I think the advantage is that they make syntax errors impossible and are more discoverable, because the available blocks can be seen in the sidebar. Of course once you have mastered a language, it is more efficient to write text, but for a beginner it can make the entry less daunting.


Pipeline Pilot (Biovia/Dassault) - Deeply entrenched, industry-grade visual (+textual(PLSQL)) programming system. Depending on who you ask, it is either the bees-knees or a f*ing cancer.


Have a look at the ideas SGI 'explored' with 'IRIS Explorer'. This was ahead of its time and ahead of even SGI hardware. However you could layer up lots of interesting datasets in ways that would otherwise require programming at some other level.

http://www-sldnt.slac.stanford.edu/hepvis/Papers/Web/9/x1602...


IIRC this became the basis of Cosmo Worlds which a company I was with, at the time, used extensively to build computer based training. It was an interesting mix of visual programming and scriptiong. It was based on wiring inputs and outputs into scripts. I really enjoyed working in Cosmo Worlds.


Cosmo Worlds was the tool I used to get my sister a job. I downloaded Cosmo Worlds and I paid for it. Around £450 pounds in 1998? We spent the weekend building a VRML version of her CV with all those things Cosmo Worlds was brilliant at, spatial sound, things that moved, lousy lighting that cried out for a GPU.

My sister had rocked up fairly homeless the week before, we put a solid 36 hours on CosmoWorlds and my sister ended up in an awesome career thanks to what was on that one floppy disk - VRML.

The ambition of Cosmo Worlds was something else, we ended up with a flat web instead.

I thank you sir for Cosmo Worlds!!!


It was a great technology fun bit of history my company was in a bidding war with Computer Associates for it when SGI decided to dump it, sad part was we where a profitable CBT company that had the extra development capacity to support it. Sadly we did not have the pockets that CA had and therefore where outbided, we knew it was the death of Cosmo Worlds and had to adjust course pretty rapidly, sad part was there really was no competitor for real time web based 3D at the time. VRML had a chance until Cosmo Worlds died. We ended up moving all of our CBT to the unreal engine and retreating back to the desktop. Back then I wrote a pretty popular collision detection library for VRML.


Yahoo Pipes was brilliant. I never saw it as programming but as an advanced feed configuration.
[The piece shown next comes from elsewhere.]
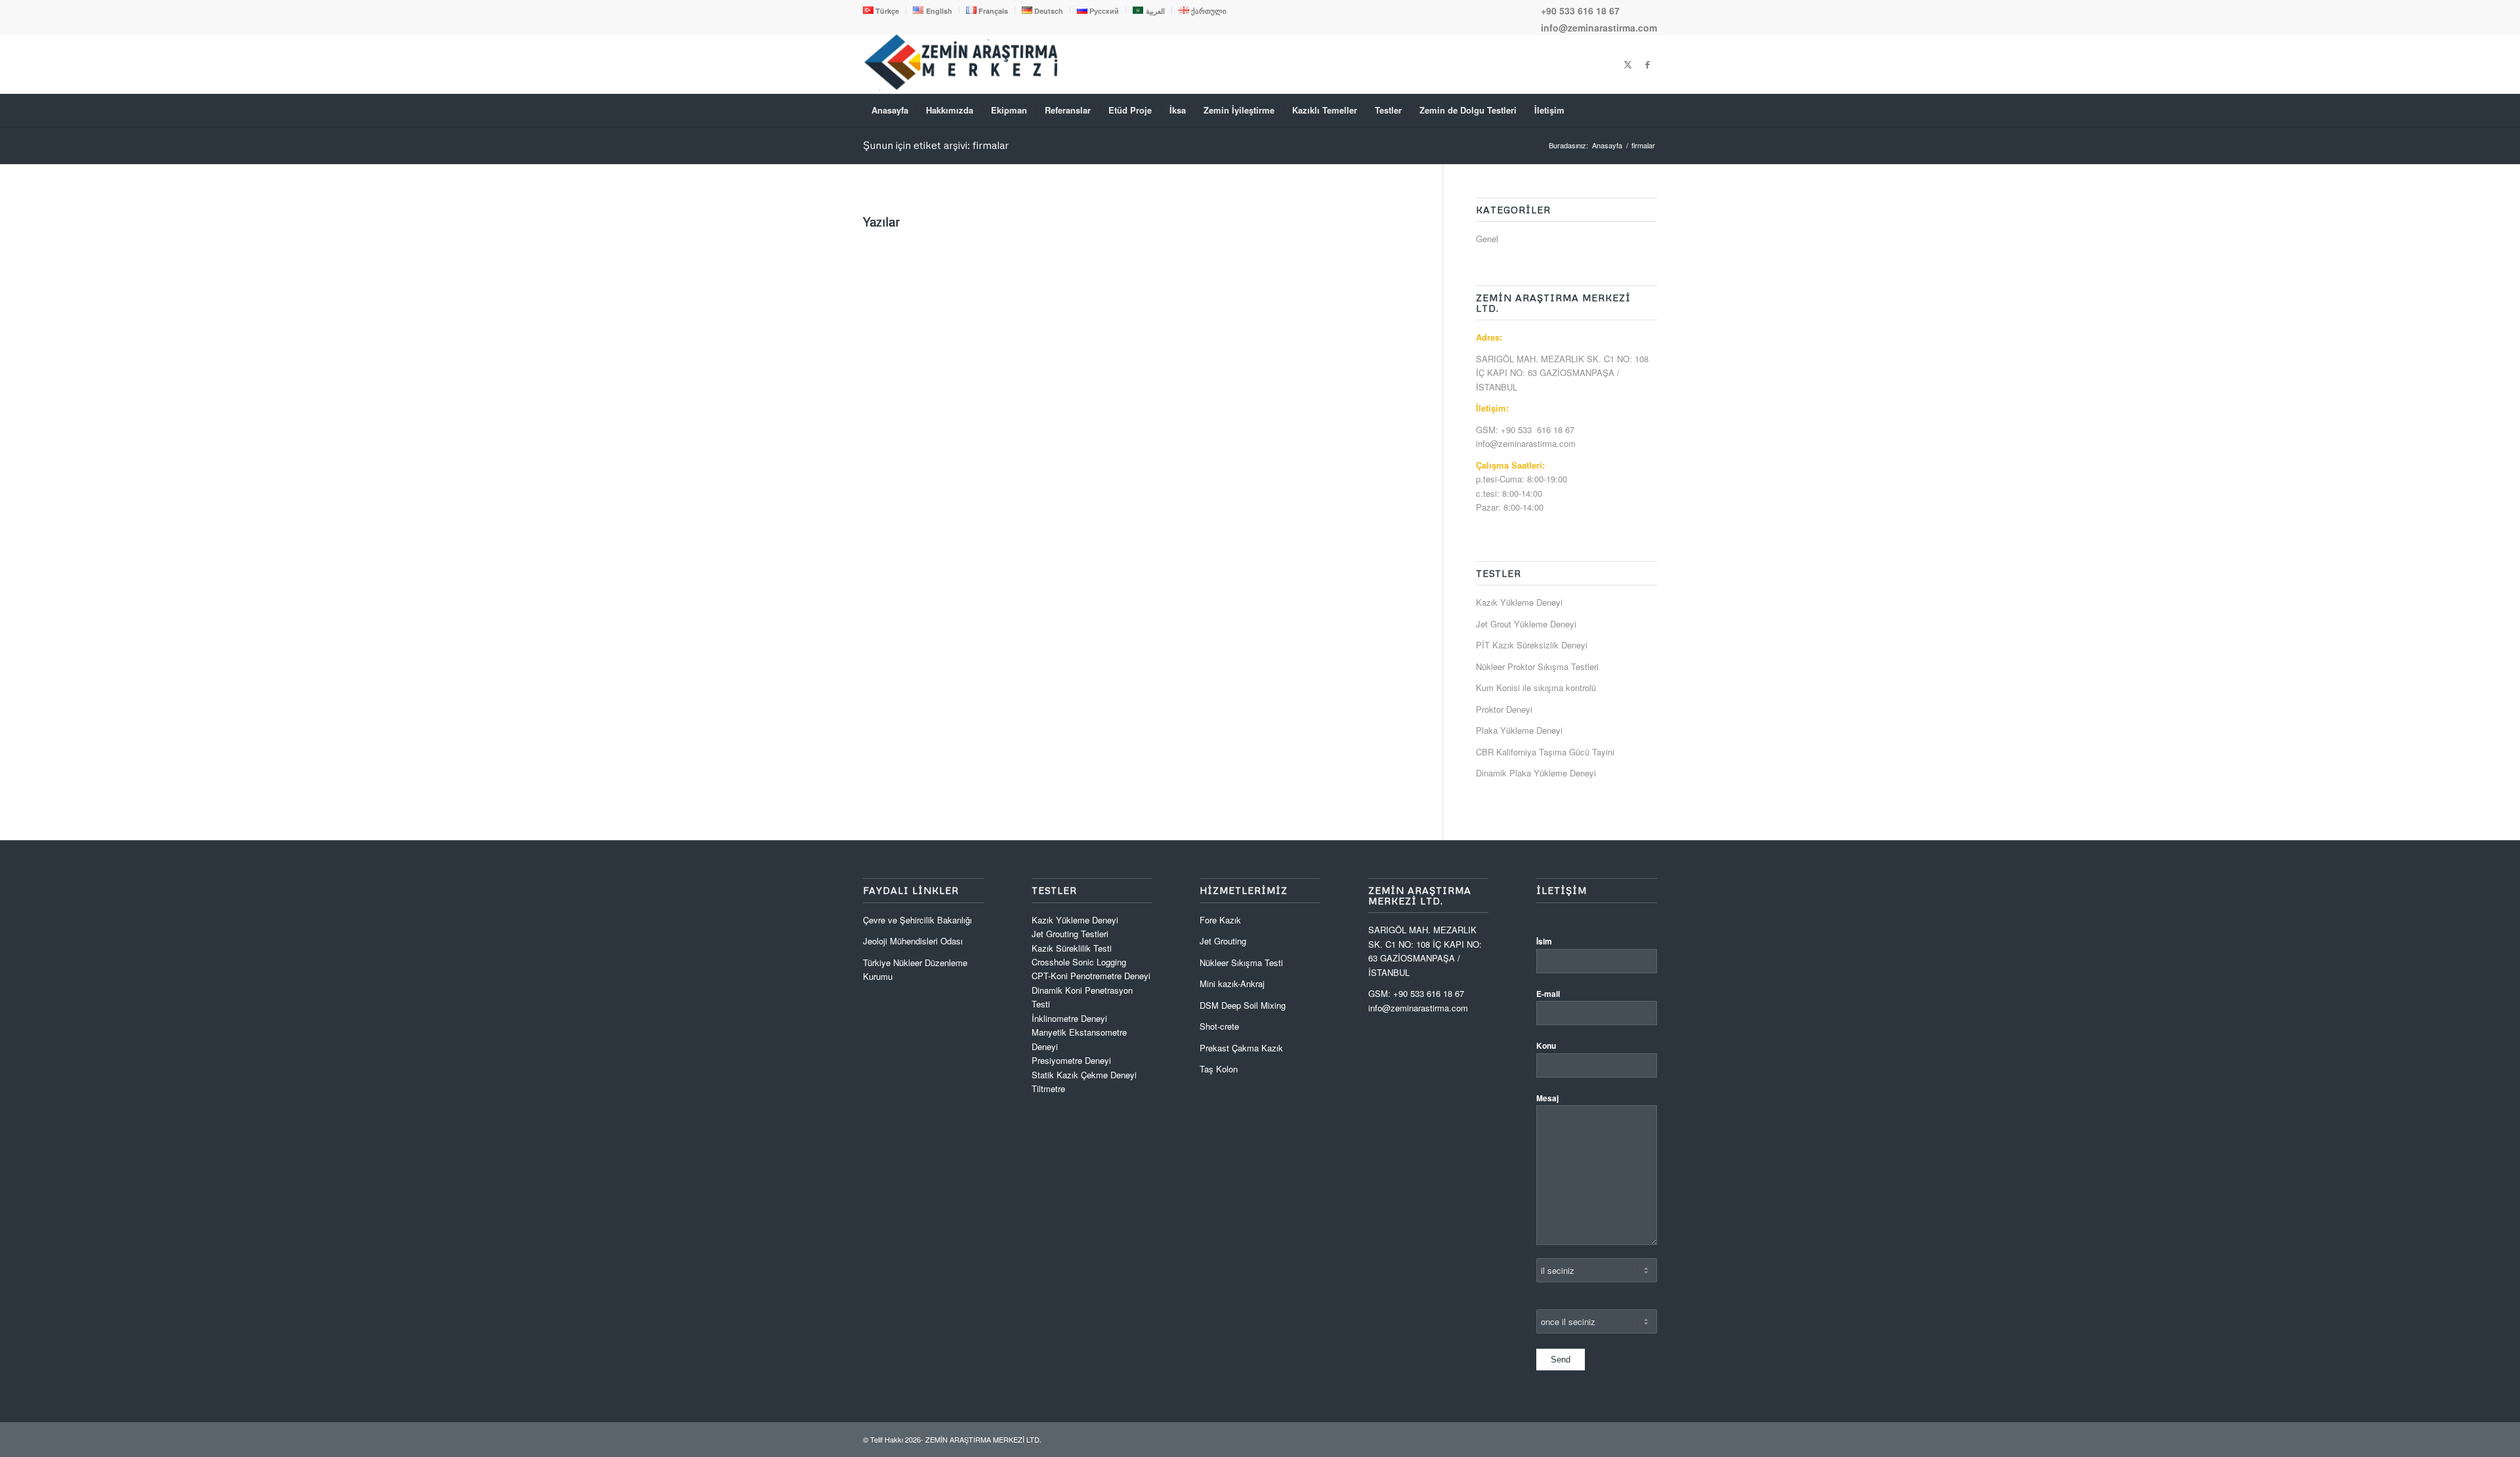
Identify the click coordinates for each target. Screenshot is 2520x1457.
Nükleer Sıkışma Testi (1241, 962)
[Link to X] (1627, 64)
Interesting thoughts, I would be interested to read more aboute this. Can you recommend any good references to start?


Literature is very scattered as the domain "Visual Programming" is pretty broad. There are general-purpose languages on one hand that really try hard to provide all the tools to build complex systems and domain-specific languages for ... well specific domains.

The general-purpose ones did pretty bad (at least I don't know of any complex system tools - say kernels - implemented in them), but there are some niches were some people seem to like them.

  - LabVIEW for control system prototyping
  - Shader-Languages for image processing (games via Unreal Engine and rendering pipelines like Blender)
  - Model-Editors for simulations and in engineering
E.g. in the GIS domain people often process digital aerial imagery via pipelines that can be represented in a similar fashion than this Show HN proposes (for example the model editors in QGis and ArcGIS). Here is an image of a model builder to process some geo-information: http://3.bp.blogspot.com/-9iOyUC8RHXs/UrM2ML5Qe9I/AAAAAAAABx... I am not sure if building this chain via this editor is actually simpler than learning some command line tools or basic Python to accomplish the same thing.

It makes sense that domain-specific ones do better, as they don't have to provide tools for stuff, which is uncommon. It is also easier to implement fold-like structures (say function f: A -> B) that process data with clear input and output than programs that do more IO (say f: A -> IO B). If you do complex IO, you have to introduce some concept of order and time in your system and it is not clear how to do this via the graph approach (example: while-loop), or just can be misinterpreted (edges/connections may symbolize ordering on one hand and data-flow on the other hand).

Assuming one should be able to program general-purpose systems (like all the tools we love: operating systems, databases, interpreters, web-servises, etc.), the solution might be not trivial, but I suppose it is more like the interactive notebooks than the graph approach.

Furthermore I think it makes sense to always have a semantically identically text-based language, as this just makes tooling simpler.


"I've" is not normally used where it is spoken as "I have". This is similar to people using "an" in front of a word starting with "h" where the "h" is pronounced. Not sure why people do this.


> "I've" is not normally used where it is spoken as "I have".

Are you saying people don't use "I've" in spoken language? Because it see it regularly, "I've never" is even a drinking game.


I think the distinction sidegrid was making is not actually about pronunciation but about the two uses of have as an auxiliary verb and as a verb indicating possession.

https://en.wiktionary.org/wiki/have#Verb

My impression is that standard American English only contracts the auxiliary verb ("I've biked up Mount Tamalpais") and not the possession verb (?"I've a pair of prescription sunglasses"). Hence "I've been diagnosed with bronchitis" (auxiliary) but not ?"I've a case of bronchitis" (possession).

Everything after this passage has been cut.